WHAT YOU WILL DO: Only the stretch of the listing below that runs from the line with "AIDA Cruises Male" through the line with "AIDA Cruises Mombasa" is to be printed, exactly and with both ends.
=== Begin Enclosure ===
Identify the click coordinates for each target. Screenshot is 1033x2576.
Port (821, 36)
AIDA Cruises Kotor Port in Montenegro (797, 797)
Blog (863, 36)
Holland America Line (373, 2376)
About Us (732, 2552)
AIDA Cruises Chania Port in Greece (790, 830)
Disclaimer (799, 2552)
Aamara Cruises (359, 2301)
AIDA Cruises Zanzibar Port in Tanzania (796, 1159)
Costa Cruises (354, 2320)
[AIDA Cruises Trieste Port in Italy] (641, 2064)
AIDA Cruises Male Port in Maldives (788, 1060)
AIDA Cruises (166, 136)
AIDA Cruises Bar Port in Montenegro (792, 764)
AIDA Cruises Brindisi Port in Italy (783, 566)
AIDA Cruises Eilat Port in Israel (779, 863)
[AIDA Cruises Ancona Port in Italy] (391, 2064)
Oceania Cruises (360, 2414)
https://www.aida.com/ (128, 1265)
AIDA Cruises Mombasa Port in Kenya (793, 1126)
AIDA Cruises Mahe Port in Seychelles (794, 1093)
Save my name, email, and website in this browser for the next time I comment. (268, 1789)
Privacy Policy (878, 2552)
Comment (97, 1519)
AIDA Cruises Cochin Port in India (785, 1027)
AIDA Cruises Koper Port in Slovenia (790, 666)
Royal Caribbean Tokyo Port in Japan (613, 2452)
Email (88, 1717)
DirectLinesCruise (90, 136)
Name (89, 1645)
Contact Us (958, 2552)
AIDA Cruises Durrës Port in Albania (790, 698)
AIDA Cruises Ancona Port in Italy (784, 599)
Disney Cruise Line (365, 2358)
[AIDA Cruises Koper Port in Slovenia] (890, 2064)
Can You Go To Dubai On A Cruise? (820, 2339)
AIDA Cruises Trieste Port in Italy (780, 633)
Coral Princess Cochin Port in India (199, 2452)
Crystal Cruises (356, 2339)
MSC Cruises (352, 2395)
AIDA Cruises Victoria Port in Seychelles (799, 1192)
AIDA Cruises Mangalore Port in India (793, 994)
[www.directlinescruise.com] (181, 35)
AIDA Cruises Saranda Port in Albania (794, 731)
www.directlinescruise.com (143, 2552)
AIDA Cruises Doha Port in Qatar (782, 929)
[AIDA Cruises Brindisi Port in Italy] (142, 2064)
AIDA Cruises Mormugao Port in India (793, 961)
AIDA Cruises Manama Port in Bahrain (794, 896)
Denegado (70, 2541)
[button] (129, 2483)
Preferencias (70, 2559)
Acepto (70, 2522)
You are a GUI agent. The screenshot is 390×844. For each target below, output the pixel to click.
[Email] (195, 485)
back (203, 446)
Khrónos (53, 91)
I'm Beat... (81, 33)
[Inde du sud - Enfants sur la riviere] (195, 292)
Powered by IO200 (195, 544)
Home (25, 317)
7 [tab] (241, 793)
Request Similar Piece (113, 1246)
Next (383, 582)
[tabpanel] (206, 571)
=== End Enclosure ===
TASK RESULT:
AIDA Cruises Male Port in Maldives (788, 1060)
AIDA Cruises (166, 136)
AIDA Cruises Bar Port in Montenegro (792, 764)
AIDA Cruises Brindisi Port in Italy (783, 566)
AIDA Cruises Eilat Port in Israel (779, 863)
[AIDA Cruises Ancona Port in Italy] (391, 2064)
Oceania Cruises (360, 2414)
https://www.aida.com/ (128, 1265)
AIDA Cruises Mombasa Port in Kenya (793, 1126)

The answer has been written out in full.